Gayle Tierney served as a minister for nearly a decade across portfolios including Skills and TAFE, Higher Education, Agriculture, Regional Development, Water and Corrections.
Ms Tierney said one of the greatest privileges of her career had been leading the Skills and TAFE portfolio, enabling the government to deliver reforms she said were needed to rebuild from the ground up.
Ms Tierney, the State Member for Western Victoria, has served in elected office for 36 years, and before this, was the first female state secretary of the vehicle division of the Australian Manufacturing Workers Union, and also the federal president.
During this period, she was also an executive member of the ACTU.
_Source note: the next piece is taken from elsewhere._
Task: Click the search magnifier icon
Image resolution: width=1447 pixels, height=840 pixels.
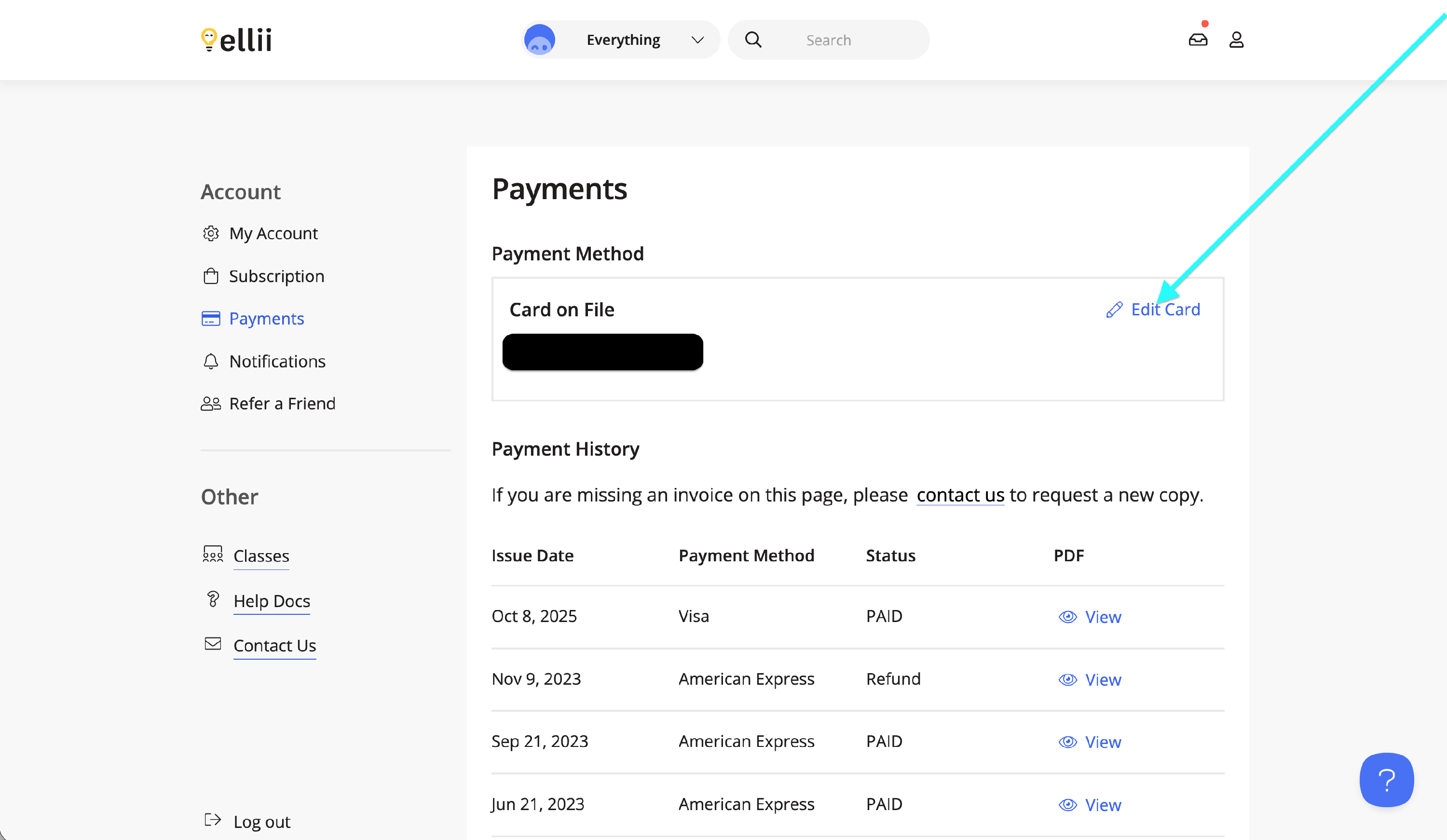Action: point(753,40)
Her announcement came on the same day two other state ministers, health minister Mary-Anne Thomas and finance minister Danny Pearson also announced they were stepping down.
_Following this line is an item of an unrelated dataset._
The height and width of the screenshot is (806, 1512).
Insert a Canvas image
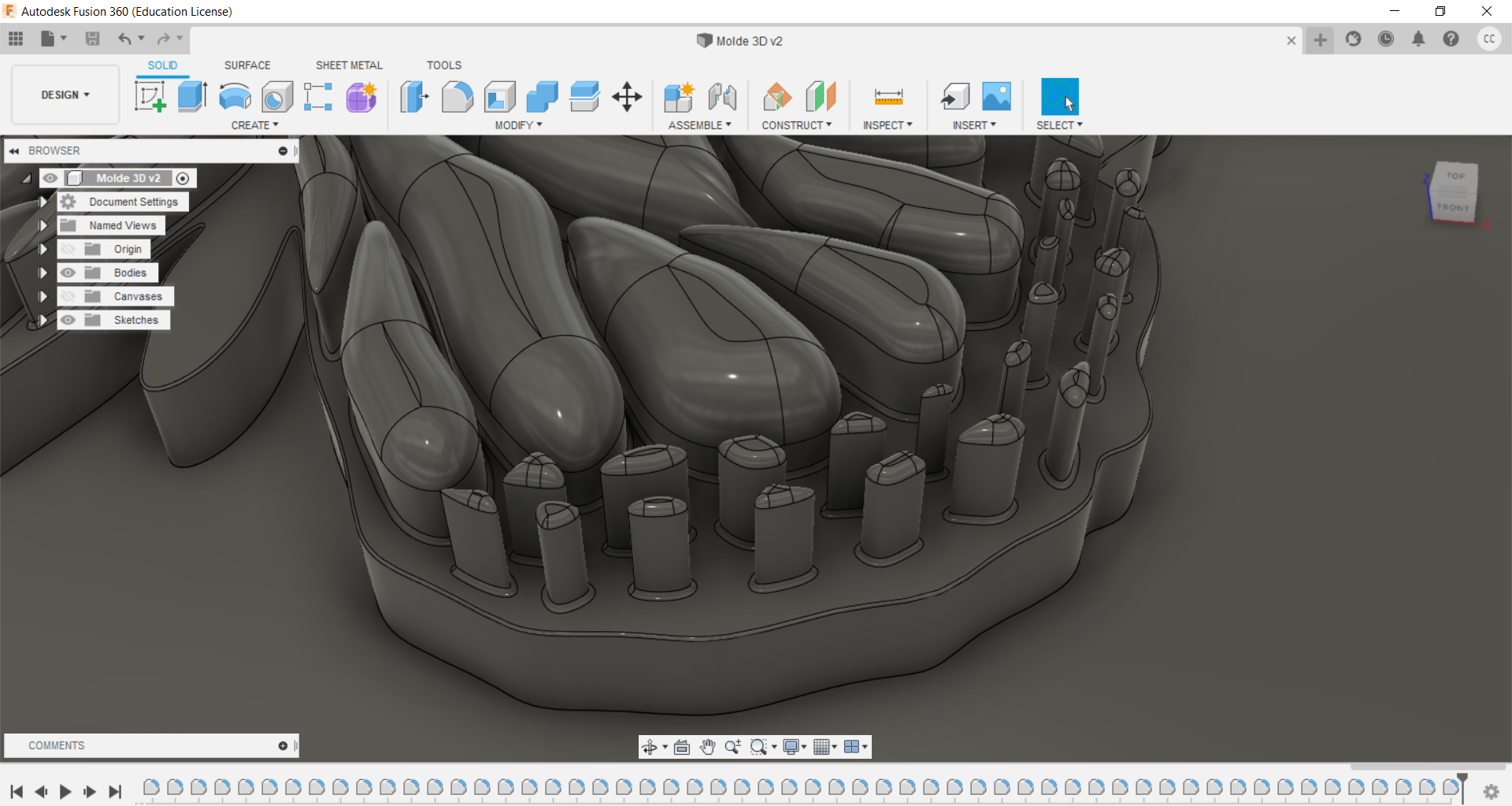pos(995,96)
In her announcement, Ms Tierney said after 20 years in parliament it was simply time to pass the baton.
The new agriculture minister is Michaela Settle, the only one of the new ministers with a farming background.
She has lived in regional Victoria for most of her life and is a single mum of two young men, Sam and Alex.
She owned and operated her family’s sheep farm in Ararat for over a decade and, after reskilling at TAFE, worked at Ballarat Community Health.
In November 2018 she was elected as the State Member for Buninyong.
State Member for Eastern Victoria Harriet Shing returns to the water portfolio as well as managing health.